[MD] The Word is Not the Thing

Ham Priday hampday1 at verizon.net
Fri Sep 18 00:58:24 PDT 2009


Bo --



> I don't know what your position is, hope it emerges by and by.

My "position" is that the label Biocentrism may not apply to Robert Lanza's 
theory.  I raise the question because several here have read Lanza (a 
bio-physicist) and mistakenly assumed he is postulating Life as the creator 
of the universe.  (I guess I saw "What's in a word?" as complementary to 
"The Word is not the Thing."

> I regard Biocentrism a new SOMish convulsion, now from the idealist
> camp? Emerson however sees the futility of SOM: The objective world
> that it postulates that the subject will find the workings (laws) of is
> contained in the subject's mind". But I suspect you Ham to cite this in
> support of your system, i.e. that (Emerson's) "The Highest" is
> something akin to the your  ...whatever you call it.

Essence is the word you're looking for, Bo, although I don't refer to it as 
The Highest.  Emerson (the poet) was a transcendentalist who believed in the 
unity of the universe with the soul of man.  His philosophy thus bordered on 
Panthesim, but with an affinity for the intuitive thought of Spinoza and 
Kant.  He understood life as a "process" in which the individual is free to 
develop "self-reliance", a virtue that he envisioned as a kind of stoic 
authenticity.  Although he disliked contradictions, I doubt that Emerson 
gave any thought to what you call "SOM".

[Ham, quoting Lanza]:
> "Space and time, not proteins and neurons, hold the answer to the problem
> of consciousness.  When we consider the nerve impulses entering the brain,
> we realize that they are not woven together automatically, any more than
> the information is inside a computer."

[Bo]:
> "Space and time" ... why not "causation" and we have Kant's about the
> subjective filters that order the objective "impulses entering the brain"
> (the thing in itself) and "weaves them together" into patterns that
> constitutes "the thing for us". This is regarded as the the final word on
> the mind/matter conundrum that began with the empiricists,  and
> everything since has been footnotes to Kant. Lanza obviously thinks
> he has said something profound, but it looks like old tea in new cups.

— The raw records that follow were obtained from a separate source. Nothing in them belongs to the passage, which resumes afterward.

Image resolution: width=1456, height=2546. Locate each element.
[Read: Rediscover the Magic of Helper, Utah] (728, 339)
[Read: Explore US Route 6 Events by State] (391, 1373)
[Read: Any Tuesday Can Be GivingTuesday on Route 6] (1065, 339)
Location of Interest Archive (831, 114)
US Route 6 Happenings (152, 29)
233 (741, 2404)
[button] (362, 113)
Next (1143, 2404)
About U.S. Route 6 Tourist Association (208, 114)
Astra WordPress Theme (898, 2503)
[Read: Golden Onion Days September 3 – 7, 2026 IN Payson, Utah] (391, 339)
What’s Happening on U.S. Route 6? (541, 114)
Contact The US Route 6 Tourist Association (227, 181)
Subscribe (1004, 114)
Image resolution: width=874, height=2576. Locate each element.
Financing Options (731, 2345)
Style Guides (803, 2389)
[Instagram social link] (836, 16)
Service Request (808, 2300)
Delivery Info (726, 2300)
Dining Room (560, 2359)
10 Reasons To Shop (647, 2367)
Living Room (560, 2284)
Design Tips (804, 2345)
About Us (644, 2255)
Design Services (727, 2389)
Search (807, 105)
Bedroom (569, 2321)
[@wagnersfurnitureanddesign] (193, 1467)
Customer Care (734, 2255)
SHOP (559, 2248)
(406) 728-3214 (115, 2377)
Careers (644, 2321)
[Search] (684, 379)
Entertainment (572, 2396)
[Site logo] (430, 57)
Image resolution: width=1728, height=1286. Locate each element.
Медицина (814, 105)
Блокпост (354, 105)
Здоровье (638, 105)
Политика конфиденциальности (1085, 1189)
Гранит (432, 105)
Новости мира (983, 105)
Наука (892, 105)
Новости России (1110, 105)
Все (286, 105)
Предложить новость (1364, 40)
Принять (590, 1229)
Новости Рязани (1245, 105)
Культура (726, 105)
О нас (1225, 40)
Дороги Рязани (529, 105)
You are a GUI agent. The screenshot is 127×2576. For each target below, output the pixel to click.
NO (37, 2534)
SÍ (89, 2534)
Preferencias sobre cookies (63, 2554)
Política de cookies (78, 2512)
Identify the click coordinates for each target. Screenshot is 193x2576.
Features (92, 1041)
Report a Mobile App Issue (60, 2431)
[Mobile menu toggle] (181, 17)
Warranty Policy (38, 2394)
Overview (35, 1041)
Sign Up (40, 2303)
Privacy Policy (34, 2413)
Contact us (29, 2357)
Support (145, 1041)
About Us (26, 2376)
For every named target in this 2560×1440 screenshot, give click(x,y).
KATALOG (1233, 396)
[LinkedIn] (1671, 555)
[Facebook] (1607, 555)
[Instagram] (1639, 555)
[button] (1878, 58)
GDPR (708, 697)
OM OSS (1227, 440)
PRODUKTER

Lanza has outlined a mind-based worldview which is unique for the 
objectivist community.  Aside from astrophysicist John Wheeler and cognitive 
scientist Donald Hoffman, how many scientists do you know who have gone 
public with a theory of conscious reality?  And who do you think determines 
the "final  word on the mind/matter" paradox?  Inasmuch as ultimate truth is 
inaccesible to man, I expect discussions about the "conundrum" to go on 
indefinitely.

> I agree that the S/O metaphysics distinguishes between the material-
> yet-biological apparatus (brain) and mind itself (consciousness) S/O-
> based science (materialism) however will forever search for the
> biological site of consciousness while S/O-based thinkers (a la Ham
> Priday) will forever come up with idealist theories. And never shall any
> of them succeed because the SOM is faulty from the outset.
> Existence's fundament is not subject/object but dynamic/static.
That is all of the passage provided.